Obviously, this book is not Guy Bedos’ memoirs. This is not an actor’s diary, even if, for half a century, French society has been most successfully lampooned through this same actor’s wit. For the first time, Guy Bedos writes in the first person, the story of the most important woman of his life: his mother. Their story, their bond. His hatred and his love for her. He is only two or three years old when he sees his mother hit his father with a hammer. Today, the little boy is seventy years old. And his mother is still, at the age of ninety, full of life and extremely present. Guy would rather she disappeared before he does. But he cannot be sure of this. Hence the need to write this book, a book he probably carried inside his head for a very long time.

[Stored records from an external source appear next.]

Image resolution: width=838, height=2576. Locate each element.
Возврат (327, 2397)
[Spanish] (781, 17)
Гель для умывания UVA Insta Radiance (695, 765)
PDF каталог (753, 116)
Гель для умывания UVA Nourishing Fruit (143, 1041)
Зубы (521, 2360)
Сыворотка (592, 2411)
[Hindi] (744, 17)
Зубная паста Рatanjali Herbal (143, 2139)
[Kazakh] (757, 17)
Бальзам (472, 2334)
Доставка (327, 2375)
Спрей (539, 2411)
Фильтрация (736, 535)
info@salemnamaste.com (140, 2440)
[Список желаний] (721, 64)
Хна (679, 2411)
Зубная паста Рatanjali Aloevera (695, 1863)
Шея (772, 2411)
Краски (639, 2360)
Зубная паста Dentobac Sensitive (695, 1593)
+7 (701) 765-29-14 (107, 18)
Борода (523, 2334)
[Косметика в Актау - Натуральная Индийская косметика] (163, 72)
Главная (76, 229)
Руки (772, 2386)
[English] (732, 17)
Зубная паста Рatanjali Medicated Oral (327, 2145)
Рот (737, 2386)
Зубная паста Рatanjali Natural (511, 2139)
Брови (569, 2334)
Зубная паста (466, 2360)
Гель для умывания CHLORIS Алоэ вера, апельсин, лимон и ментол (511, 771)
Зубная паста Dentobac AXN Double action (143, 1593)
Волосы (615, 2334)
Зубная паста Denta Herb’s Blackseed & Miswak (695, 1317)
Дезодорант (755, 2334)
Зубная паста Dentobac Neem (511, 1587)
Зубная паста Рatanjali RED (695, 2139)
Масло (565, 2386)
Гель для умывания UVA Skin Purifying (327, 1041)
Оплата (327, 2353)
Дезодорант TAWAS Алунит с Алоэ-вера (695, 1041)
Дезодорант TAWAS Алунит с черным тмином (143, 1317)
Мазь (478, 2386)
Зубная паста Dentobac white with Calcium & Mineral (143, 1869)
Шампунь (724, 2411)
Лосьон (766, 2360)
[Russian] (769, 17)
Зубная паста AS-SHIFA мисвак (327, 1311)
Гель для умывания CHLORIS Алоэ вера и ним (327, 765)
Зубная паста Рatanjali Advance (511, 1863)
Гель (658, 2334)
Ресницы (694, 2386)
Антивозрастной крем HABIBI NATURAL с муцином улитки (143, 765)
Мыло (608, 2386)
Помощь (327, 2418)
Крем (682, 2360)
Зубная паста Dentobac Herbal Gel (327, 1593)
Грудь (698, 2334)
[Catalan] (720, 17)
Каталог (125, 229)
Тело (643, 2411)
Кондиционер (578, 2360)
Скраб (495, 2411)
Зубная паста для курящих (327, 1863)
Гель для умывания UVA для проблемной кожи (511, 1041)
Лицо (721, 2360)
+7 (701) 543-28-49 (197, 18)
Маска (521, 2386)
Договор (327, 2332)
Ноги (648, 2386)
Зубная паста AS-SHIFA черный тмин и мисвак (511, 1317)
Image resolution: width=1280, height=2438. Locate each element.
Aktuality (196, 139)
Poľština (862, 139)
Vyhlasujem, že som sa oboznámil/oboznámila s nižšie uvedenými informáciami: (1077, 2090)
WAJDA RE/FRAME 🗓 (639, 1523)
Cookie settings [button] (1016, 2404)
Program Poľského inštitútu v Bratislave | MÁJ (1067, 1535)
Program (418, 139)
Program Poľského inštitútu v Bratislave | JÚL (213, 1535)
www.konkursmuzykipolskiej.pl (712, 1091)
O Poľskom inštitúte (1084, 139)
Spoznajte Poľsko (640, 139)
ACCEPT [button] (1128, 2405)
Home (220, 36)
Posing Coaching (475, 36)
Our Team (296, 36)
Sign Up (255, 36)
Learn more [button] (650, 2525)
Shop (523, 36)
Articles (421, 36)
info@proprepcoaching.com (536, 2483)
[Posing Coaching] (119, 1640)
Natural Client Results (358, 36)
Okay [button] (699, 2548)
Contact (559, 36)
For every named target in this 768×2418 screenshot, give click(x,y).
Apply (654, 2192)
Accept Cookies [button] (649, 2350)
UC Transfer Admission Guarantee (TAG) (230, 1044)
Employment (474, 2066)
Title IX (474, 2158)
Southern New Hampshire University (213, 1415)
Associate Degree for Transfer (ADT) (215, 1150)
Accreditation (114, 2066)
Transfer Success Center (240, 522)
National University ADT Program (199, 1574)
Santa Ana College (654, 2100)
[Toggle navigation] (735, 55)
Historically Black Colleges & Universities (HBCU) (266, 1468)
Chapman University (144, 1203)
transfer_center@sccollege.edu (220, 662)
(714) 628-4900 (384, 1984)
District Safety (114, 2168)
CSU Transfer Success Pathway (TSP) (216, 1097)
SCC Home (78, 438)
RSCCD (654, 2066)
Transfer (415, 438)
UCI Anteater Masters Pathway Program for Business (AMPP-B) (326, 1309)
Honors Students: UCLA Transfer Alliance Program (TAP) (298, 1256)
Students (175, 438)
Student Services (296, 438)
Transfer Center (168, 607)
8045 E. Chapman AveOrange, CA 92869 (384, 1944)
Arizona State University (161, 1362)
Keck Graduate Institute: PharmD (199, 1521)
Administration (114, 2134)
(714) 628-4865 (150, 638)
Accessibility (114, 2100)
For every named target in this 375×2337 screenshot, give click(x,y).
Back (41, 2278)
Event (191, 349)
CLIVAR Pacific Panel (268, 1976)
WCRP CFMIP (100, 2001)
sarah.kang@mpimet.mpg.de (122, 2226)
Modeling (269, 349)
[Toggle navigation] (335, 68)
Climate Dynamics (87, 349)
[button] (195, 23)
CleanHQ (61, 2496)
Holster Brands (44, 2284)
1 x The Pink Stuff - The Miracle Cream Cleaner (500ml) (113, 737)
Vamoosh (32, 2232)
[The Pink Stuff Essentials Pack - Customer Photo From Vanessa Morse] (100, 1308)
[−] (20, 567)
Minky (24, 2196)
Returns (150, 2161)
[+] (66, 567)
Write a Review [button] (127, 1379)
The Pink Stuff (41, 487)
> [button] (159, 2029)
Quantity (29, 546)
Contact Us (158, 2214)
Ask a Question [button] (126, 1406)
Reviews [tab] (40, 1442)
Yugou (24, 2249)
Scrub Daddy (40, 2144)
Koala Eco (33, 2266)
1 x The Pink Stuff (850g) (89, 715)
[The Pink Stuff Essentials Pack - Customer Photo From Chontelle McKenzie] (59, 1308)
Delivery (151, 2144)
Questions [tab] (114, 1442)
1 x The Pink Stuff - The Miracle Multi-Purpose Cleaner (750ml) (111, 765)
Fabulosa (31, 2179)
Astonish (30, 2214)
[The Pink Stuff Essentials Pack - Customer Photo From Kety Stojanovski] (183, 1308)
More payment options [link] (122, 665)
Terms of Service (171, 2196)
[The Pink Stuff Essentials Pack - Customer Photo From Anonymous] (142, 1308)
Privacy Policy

This book tells everything he never dared to say about his childhood and his adolescence, about his youth but also his life as a grown-up man.
Bedos speaks completely openly in this book, with no scruples, nor self-indulgence. Those who detest Bedos will love this book as much as those who love him.
Mémoires d’outre-mère allow us to discover a man wounded by life, but one who does not necessarily want to be healed. Most of all, and although he would never claim to be one, the book allows us to discover Bedos as a writer.
Guy Bedos was born in Algeria in 1934. He is the author of Envie de jouer (Le Seuil, 1995), Arrêtez le monde, je veux descendre (Cherche Midi, 2003).
C’est un livre où Guy Bedos s’est tout permis, tout autorisé, sans le moindre scrupule mais sans aucune complaisance. C’est un livre qui plaira à tous ceux qui l’aiment mais aussi à ceux qui ne l’aiment pas. Mémoires d’outre-mère nous font découvrir un homme écorché à vie, un blessé grave qui n’a pas trop envie de guérir et surtout et enfin, ce n’est pas lui qui le dira, un écrivain.